- WHAT TO WORK ON
In duplicating the lines below, keep every word unchanged and drop the pictures.

Collected data:

▬▬▬▬▬▬

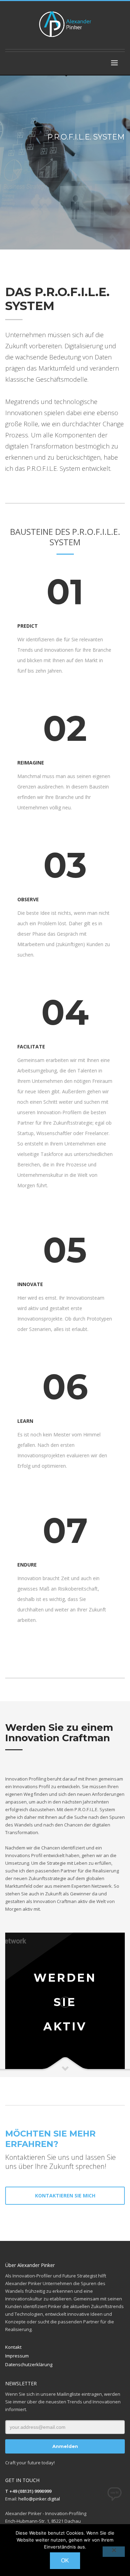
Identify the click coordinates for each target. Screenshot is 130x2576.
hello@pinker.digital (39, 2499)
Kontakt (13, 2347)
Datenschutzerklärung (28, 2364)
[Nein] (114, 2551)
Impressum (17, 2356)
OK (65, 2560)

▬▬▬▬▬▬

- THE COMPLETED TASK
Identify the click coordinates for each target. Screenshot is 130x2576.
hello@pinker.digital (39, 2499)
Kontakt (13, 2347)
Datenschutzerklärung (28, 2364)
[Nein] (114, 2551)
Impressum (17, 2356)
OK (65, 2560)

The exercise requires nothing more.